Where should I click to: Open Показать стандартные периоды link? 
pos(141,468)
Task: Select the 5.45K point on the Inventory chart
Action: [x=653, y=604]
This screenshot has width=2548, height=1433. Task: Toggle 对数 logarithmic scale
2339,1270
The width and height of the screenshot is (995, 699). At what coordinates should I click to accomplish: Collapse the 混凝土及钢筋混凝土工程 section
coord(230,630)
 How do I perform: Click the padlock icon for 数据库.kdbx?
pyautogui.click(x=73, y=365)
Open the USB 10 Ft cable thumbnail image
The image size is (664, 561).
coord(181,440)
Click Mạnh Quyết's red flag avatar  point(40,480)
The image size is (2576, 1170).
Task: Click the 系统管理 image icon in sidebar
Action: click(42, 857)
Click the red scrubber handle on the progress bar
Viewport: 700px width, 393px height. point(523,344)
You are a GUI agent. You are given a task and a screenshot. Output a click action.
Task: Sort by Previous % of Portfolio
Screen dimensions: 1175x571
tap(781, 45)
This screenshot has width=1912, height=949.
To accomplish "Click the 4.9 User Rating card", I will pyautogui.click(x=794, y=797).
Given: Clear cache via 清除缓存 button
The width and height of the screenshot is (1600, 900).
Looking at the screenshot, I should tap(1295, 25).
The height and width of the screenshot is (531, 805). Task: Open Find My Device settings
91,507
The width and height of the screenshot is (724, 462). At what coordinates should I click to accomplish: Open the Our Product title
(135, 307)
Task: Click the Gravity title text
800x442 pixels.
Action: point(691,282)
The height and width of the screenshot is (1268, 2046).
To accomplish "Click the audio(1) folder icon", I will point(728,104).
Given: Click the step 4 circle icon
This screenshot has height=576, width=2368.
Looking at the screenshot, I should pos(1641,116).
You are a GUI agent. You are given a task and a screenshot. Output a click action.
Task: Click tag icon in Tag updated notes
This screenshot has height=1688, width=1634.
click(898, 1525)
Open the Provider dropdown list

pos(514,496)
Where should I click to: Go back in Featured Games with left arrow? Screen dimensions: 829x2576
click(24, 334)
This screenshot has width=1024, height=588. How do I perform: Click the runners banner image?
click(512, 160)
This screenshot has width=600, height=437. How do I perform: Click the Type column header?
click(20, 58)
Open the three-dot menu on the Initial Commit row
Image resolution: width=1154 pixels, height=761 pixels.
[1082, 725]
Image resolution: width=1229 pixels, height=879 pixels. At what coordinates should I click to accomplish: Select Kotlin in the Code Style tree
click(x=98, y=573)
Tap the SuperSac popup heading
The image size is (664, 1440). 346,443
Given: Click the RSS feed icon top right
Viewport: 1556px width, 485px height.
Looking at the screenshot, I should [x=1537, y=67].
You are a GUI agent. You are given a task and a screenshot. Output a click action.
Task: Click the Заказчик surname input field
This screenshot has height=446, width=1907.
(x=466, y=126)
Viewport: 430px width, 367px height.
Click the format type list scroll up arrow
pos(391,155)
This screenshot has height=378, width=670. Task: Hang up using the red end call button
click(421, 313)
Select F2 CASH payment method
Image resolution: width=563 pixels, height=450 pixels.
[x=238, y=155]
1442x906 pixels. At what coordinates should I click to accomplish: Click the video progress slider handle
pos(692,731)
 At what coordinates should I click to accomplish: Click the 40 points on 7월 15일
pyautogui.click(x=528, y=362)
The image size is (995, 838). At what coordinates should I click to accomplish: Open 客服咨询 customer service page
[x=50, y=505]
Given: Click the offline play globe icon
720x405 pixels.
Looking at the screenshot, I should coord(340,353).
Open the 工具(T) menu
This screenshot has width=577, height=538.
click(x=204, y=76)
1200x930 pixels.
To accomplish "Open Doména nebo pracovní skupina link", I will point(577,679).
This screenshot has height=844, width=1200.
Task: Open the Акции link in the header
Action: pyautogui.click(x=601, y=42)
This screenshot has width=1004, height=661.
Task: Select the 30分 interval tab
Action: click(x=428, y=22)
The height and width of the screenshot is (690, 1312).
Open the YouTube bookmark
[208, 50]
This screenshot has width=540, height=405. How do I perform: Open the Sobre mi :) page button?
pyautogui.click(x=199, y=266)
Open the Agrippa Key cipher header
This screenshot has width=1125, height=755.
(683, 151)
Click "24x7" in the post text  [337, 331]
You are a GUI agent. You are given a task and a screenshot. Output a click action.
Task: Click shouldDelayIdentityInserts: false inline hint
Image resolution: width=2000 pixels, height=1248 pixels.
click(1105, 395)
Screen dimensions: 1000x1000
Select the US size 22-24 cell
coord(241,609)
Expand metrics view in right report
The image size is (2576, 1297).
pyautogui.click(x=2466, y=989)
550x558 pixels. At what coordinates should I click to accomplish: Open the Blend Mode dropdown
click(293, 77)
* * * * * * * * *
• _AIM OF THE EXERCISE_
Copy every entry above word for word, keeping each line as it appears.

• _SOLUTION BELOW_
Where should I click to: Open Показать стандартные периоды link? 
pos(141,468)
Task: Select the 5.45K point on the Inventory chart
Action: [x=653, y=604]
This screenshot has width=2548, height=1433. Task: Toggle 对数 logarithmic scale
2339,1270
The width and height of the screenshot is (995, 699). At what coordinates should I click to accomplish: Collapse the 混凝土及钢筋混凝土工程 section
coord(230,630)
 How do I perform: Click the padlock icon for 数据库.kdbx?
pyautogui.click(x=73, y=365)
Open the USB 10 Ft cable thumbnail image
The image size is (664, 561).
coord(181,440)
Click Mạnh Quyết's red flag avatar  point(40,480)
The image size is (2576, 1170).
Task: Click the 系统管理 image icon in sidebar
Action: click(42, 857)
Click the red scrubber handle on the progress bar
Viewport: 700px width, 393px height. point(523,344)
You are a GUI agent. You are given a task and a screenshot. Output a click action.
Task: Sort by Previous % of Portfolio
Screen dimensions: 1175x571
tap(781, 45)
This screenshot has width=1912, height=949.
To accomplish "Click the 4.9 User Rating card", I will pyautogui.click(x=794, y=797).
Given: Clear cache via 清除缓存 button
The width and height of the screenshot is (1600, 900).
Looking at the screenshot, I should tap(1295, 25).
The height and width of the screenshot is (531, 805). Task: Open Find My Device settings
91,507
The width and height of the screenshot is (724, 462). At what coordinates should I click to accomplish: Open the Our Product title
(135, 307)
Task: Click the Gravity title text
800x442 pixels.
Action: point(691,282)
The height and width of the screenshot is (1268, 2046).
To accomplish "Click the audio(1) folder icon", I will point(728,104).
Given: Click the step 4 circle icon
This screenshot has height=576, width=2368.
Looking at the screenshot, I should pos(1641,116).
You are a GUI agent. You are given a task and a screenshot. Output a click action.
Task: Click tag icon in Tag updated notes
This screenshot has height=1688, width=1634.
click(898, 1525)
Open the Provider dropdown list

pos(514,496)
Where should I click to: Go back in Featured Games with left arrow? Screen dimensions: 829x2576
click(24, 334)
This screenshot has width=1024, height=588. How do I perform: Click the runners banner image?
click(512, 160)
This screenshot has width=600, height=437. How do I perform: Click the Type column header?
click(20, 58)
Open the three-dot menu on the Initial Commit row
Image resolution: width=1154 pixels, height=761 pixels.
[1082, 725]
Image resolution: width=1229 pixels, height=879 pixels. At what coordinates should I click to accomplish: Select Kotlin in the Code Style tree
click(x=98, y=573)
Tap the SuperSac popup heading
The image size is (664, 1440). 346,443
Given: Click the RSS feed icon top right
Viewport: 1556px width, 485px height.
Looking at the screenshot, I should [x=1537, y=67].
You are a GUI agent. You are given a task and a screenshot. Output a click action.
Task: Click the Заказчик surname input field
This screenshot has height=446, width=1907.
(x=466, y=126)
Viewport: 430px width, 367px height.
Click the format type list scroll up arrow
pos(391,155)
This screenshot has height=378, width=670. Task: Hang up using the red end call button
click(421, 313)
Select F2 CASH payment method
Image resolution: width=563 pixels, height=450 pixels.
[x=238, y=155]
1442x906 pixels. At what coordinates should I click to accomplish: Click the video progress slider handle
pos(692,731)
 At what coordinates should I click to accomplish: Click the 40 points on 7월 15일
pyautogui.click(x=528, y=362)
The image size is (995, 838). At what coordinates should I click to accomplish: Open 客服咨询 customer service page
[x=50, y=505]
Given: Click the offline play globe icon
720x405 pixels.
Looking at the screenshot, I should coord(340,353).
Open the 工具(T) menu
This screenshot has width=577, height=538.
click(x=204, y=76)
1200x930 pixels.
To accomplish "Open Doména nebo pracovní skupina link", I will point(577,679).
This screenshot has height=844, width=1200.
Task: Open the Акции link in the header
Action: pyautogui.click(x=601, y=42)
This screenshot has width=1004, height=661.
Task: Select the 30分 interval tab
Action: click(x=428, y=22)
The height and width of the screenshot is (690, 1312).
Open the YouTube bookmark
[208, 50]
This screenshot has width=540, height=405. How do I perform: Open the Sobre mi :) page button?
pyautogui.click(x=199, y=266)
Open the Agrippa Key cipher header
This screenshot has width=1125, height=755.
(683, 151)
Click "24x7" in the post text  [337, 331]
You are a GUI agent. You are given a task and a screenshot. Output a click action.
Task: Click shouldDelayIdentityInserts: false inline hint
Image resolution: width=2000 pixels, height=1248 pixels.
click(1105, 395)
Screen dimensions: 1000x1000
Select the US size 22-24 cell
coord(241,609)
Expand metrics view in right report
The image size is (2576, 1297).
pyautogui.click(x=2466, y=989)
550x558 pixels. At what coordinates should I click to accomplish: Open the Blend Mode dropdown
click(293, 77)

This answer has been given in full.